- **SET PROBLEM**
Copy out the material below, replacing every occurrence of "Screen dimensions" with "Screen size" and leaving everything else unchanged.

****************************************

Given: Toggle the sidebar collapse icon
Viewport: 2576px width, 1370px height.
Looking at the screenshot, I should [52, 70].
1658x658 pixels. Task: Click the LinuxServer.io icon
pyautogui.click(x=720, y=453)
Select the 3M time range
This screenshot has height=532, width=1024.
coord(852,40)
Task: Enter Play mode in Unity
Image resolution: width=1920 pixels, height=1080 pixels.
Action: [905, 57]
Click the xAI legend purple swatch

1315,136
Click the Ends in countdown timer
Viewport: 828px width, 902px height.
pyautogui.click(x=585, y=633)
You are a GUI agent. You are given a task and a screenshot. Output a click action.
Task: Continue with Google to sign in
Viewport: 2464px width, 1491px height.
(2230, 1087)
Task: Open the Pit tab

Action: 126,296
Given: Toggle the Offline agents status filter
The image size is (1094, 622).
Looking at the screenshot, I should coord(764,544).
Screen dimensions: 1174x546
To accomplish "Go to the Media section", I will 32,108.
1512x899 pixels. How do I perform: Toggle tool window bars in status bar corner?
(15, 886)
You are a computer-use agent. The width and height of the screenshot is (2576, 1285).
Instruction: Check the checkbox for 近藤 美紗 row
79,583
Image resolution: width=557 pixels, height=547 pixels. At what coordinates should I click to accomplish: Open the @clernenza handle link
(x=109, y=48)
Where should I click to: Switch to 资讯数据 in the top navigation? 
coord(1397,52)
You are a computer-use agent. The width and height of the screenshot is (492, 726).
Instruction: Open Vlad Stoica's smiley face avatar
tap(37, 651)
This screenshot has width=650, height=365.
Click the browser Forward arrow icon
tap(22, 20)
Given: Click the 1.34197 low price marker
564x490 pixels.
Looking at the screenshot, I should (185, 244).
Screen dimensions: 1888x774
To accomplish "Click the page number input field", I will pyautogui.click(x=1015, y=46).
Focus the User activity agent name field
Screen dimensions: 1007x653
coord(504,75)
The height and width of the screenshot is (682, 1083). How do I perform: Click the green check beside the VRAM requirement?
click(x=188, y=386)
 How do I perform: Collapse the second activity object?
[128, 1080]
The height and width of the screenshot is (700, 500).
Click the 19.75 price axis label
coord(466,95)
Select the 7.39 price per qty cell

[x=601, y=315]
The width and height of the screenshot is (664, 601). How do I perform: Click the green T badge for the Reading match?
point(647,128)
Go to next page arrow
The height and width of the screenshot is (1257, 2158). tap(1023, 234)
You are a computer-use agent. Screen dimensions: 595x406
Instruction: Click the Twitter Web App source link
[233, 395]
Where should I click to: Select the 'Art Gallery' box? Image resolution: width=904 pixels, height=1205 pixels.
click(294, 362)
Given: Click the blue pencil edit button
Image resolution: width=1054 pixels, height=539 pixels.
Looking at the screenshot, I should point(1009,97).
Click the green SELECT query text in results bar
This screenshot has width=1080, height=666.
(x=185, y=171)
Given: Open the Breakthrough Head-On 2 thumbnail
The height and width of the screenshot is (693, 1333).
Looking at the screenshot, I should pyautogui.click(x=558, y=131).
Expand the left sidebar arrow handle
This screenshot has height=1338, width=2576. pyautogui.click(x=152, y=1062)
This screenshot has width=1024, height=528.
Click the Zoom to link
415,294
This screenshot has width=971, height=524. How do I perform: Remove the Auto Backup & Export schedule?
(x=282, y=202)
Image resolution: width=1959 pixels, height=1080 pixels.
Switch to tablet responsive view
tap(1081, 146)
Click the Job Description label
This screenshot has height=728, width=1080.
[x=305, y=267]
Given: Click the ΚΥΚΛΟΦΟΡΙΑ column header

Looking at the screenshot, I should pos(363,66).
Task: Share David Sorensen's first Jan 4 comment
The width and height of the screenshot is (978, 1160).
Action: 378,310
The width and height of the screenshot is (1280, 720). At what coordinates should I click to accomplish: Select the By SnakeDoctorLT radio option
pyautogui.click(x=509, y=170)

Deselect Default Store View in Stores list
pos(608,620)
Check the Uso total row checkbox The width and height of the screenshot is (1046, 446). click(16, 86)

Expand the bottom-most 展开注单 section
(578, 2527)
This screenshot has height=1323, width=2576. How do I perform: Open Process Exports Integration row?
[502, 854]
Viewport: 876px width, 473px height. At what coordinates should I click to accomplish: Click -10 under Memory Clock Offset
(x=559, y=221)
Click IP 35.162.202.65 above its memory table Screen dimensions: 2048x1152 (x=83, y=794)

****************************************

- **EXERCISE ANSWER**
Given: Toggle the sidebar collapse icon
Viewport: 2576px width, 1370px height.
Looking at the screenshot, I should [52, 70].
1658x658 pixels. Task: Click the LinuxServer.io icon
pyautogui.click(x=720, y=453)
Select the 3M time range
This screenshot has height=532, width=1024.
coord(852,40)
Task: Enter Play mode in Unity
Image resolution: width=1920 pixels, height=1080 pixels.
Action: [905, 57]
Click the xAI legend purple swatch

1315,136
Click the Ends in countdown timer
Viewport: 828px width, 902px height.
pyautogui.click(x=585, y=633)
You are a GUI agent. You are given a task and a screenshot. Output a click action.
Task: Continue with Google to sign in
Viewport: 2464px width, 1491px height.
(2230, 1087)
Task: Open the Pit tab

Action: 126,296
Given: Toggle the Offline agents status filter
The image size is (1094, 622).
Looking at the screenshot, I should coord(764,544).
Screen size: 1174x546
To accomplish "Go to the Media section", I will 32,108.
1512x899 pixels. How do I perform: Toggle tool window bars in status bar corner?
(15, 886)
You are a computer-use agent. The width and height of the screenshot is (2576, 1285).
Instruction: Check the checkbox for 近藤 美紗 row
79,583
Image resolution: width=557 pixels, height=547 pixels. At what coordinates should I click to accomplish: Open the @clernenza handle link
(x=109, y=48)
Where should I click to: Switch to 资讯数据 in the top navigation? 
coord(1397,52)
You are a computer-use agent. The width and height of the screenshot is (492, 726).
Instruction: Open Vlad Stoica's smiley face avatar
tap(37, 651)
This screenshot has width=650, height=365.
Click the browser Forward arrow icon
tap(22, 20)
Given: Click the 1.34197 low price marker
564x490 pixels.
Looking at the screenshot, I should (185, 244).
Screen size: 1888x774
To accomplish "Click the page number input field", I will pyautogui.click(x=1015, y=46).
Focus the User activity agent name field
Screen size: 1007x653
coord(504,75)
The height and width of the screenshot is (682, 1083). How do I perform: Click the green check beside the VRAM requirement?
click(x=188, y=386)
 How do I perform: Collapse the second activity object?
[128, 1080]
The height and width of the screenshot is (700, 500).
Click the 19.75 price axis label
coord(466,95)
Select the 7.39 price per qty cell

[x=601, y=315]
The width and height of the screenshot is (664, 601). How do I perform: Click the green T badge for the Reading match?
point(647,128)
Go to next page arrow
The height and width of the screenshot is (1257, 2158). tap(1023, 234)
You are a computer-use agent. Screen size: 595x406
Instruction: Click the Twitter Web App source link
[233, 395]
Where should I click to: Select the 'Art Gallery' box? Image resolution: width=904 pixels, height=1205 pixels.
click(294, 362)
Given: Click the blue pencil edit button
Image resolution: width=1054 pixels, height=539 pixels.
Looking at the screenshot, I should point(1009,97).
Click the green SELECT query text in results bar
This screenshot has width=1080, height=666.
(x=185, y=171)
Given: Open the Breakthrough Head-On 2 thumbnail
The height and width of the screenshot is (693, 1333).
Looking at the screenshot, I should pyautogui.click(x=558, y=131).
Expand the left sidebar arrow handle
This screenshot has height=1338, width=2576. pyautogui.click(x=152, y=1062)
This screenshot has width=1024, height=528.
Click the Zoom to link
415,294
This screenshot has width=971, height=524. How do I perform: Remove the Auto Backup & Export schedule?
(x=282, y=202)
Image resolution: width=1959 pixels, height=1080 pixels.
Switch to tablet responsive view
tap(1081, 146)
Click the Job Description label
This screenshot has height=728, width=1080.
[x=305, y=267]
Given: Click the ΚΥΚΛΟΦΟΡΙΑ column header

Looking at the screenshot, I should pos(363,66).
Task: Share David Sorensen's first Jan 4 comment
The width and height of the screenshot is (978, 1160).
Action: 378,310
The width and height of the screenshot is (1280, 720). At what coordinates should I click to accomplish: Select the By SnakeDoctorLT radio option
pyautogui.click(x=509, y=170)

Deselect Default Store View in Stores list
pos(608,620)
Check the Uso total row checkbox The width and height of the screenshot is (1046, 446). click(16, 86)

Expand the bottom-most 展开注单 section
(578, 2527)
This screenshot has height=1323, width=2576. How do I perform: Open Process Exports Integration row?
[502, 854]
Viewport: 876px width, 473px height. At what coordinates should I click to accomplish: Click -10 under Memory Clock Offset
(x=559, y=221)
Click IP 35.162.202.65 above its memory table Screen size: 2048x1152 (x=83, y=794)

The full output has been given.